Gouvernement du Québec - Justice

Wills

WillsA will is a legal document in which you specify who will inherit your property after your death, and what the share of each person will be.

A will must be made in one of three forms: a holograph will, a will made in the presence of witnesses, or a notarial will. A will made in any other form has no legal value.

You should re-read your will from time to time to make sure that it still reflects your true intentions, and that it matches your current situation.

Definitions
Who can make a will?
Can I change my will?
Types of will
   • Holograph will
   • Will made in the presence of witnesses
   • Notarial will
Heirs
   • Sole heir
   • Minor child
   • "Groups" of heirs
   • Spouse
   • Former spouse
   • People who may not inherit
Liquidators
Probate of a holograph will or a will made in the presence of witnesses
Life insurance of the deceased
Survival of support obligations
Dying without leaving a will
For more information


Definitions

Authentic act
A document drawn up by a public officer with the formalities prescribed by law.

Support
The amounts that one person may demand of another person who has a support obligation to feed, house, clothe and care for that person. Everything required for a person’s subsistence, in other words everything needed to feed and provide for the person.

Person to whom support is owed
A person entitled to receive support payments.

Heir
A successor who accepts the inheritance to which he or she is entitled.

Legatee
A person named in a will as the receiver of a legacy.

Legacy
A gift made in a will.

Obligation of support
A reciprocal obligation established by law between specific people (ascendants, descendants, spouses through marriage or civil union), under which one person can, if in need, claim support from the other person, in other words the money needed to feed, house, clothe, and care for himself or herself.

Revoke
To cancel a legal document.

Private writing
A document written by the person concerned or a third party, but that is not signed before a notary.

Successor
A person who has a legal right to inherit under the Civil Code, but has not yet decided whether or not to accept the inheritance.

Testator
A person who bequeaths property in a will.

Who can make a will?

Any person over the age of eighteen and of sound mind can make a will.
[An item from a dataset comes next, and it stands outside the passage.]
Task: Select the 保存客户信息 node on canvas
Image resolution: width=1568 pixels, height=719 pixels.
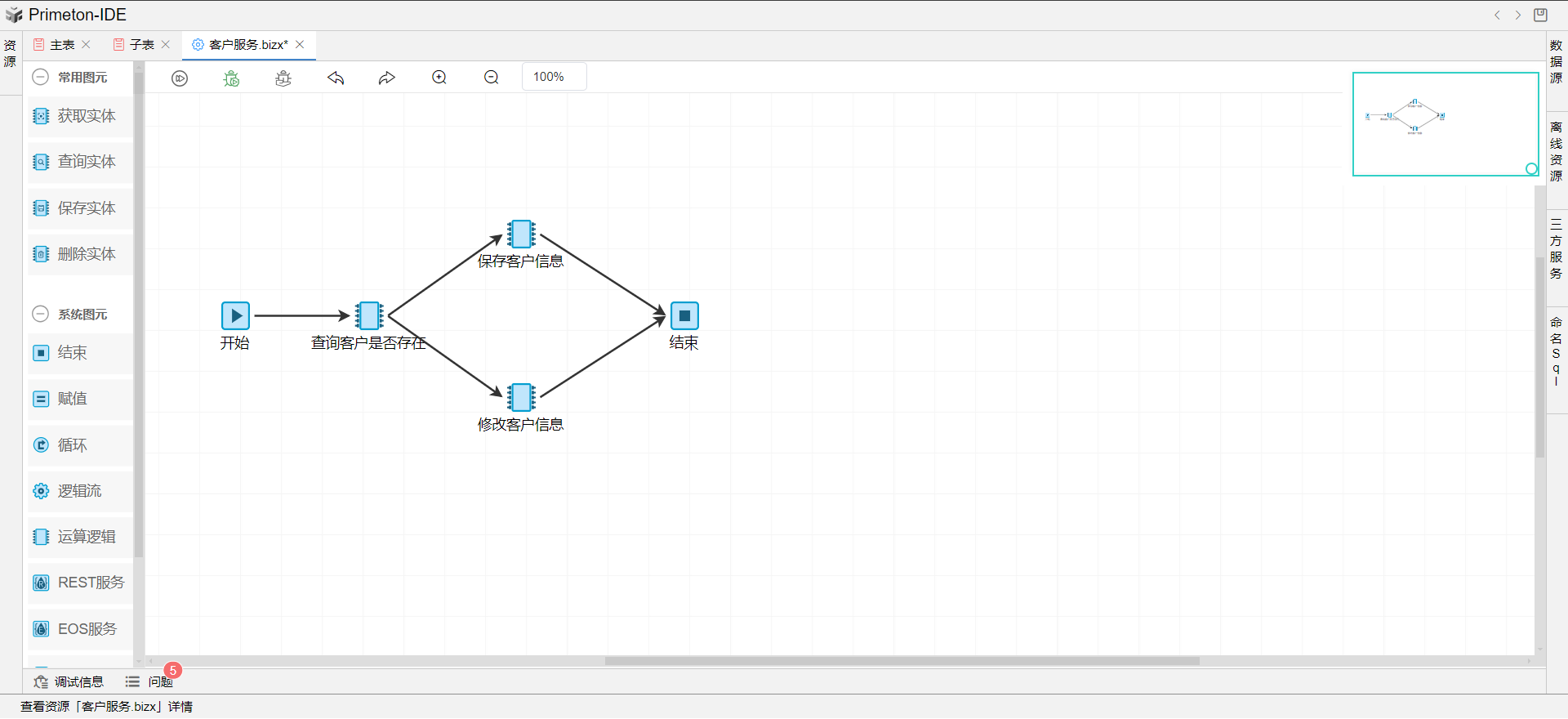Action: click(521, 234)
The fact that a person may require assistance from an advisor or tutor does not alter that person’s legal ability to make a will.

A person under the age of eighteen may make a will to dispose of property of little value, such as CDs, cassettes, a bicycle, etc.

A will made under pressure, constraint or threat may be invalided by the court.

Important

Before you draw up your will, it is a good idea to make a written inventory of your property (house, cottage, savings bonds) and debts (mortgages and loans). If the inventory is complete, up-to-date and dated, it will be useful to the people who settle your estate.

If you own property of a certain value or whose transfer upon your death might have a fiscal impact, such as an RRSP, it is preferable to consult a specialist before making your will.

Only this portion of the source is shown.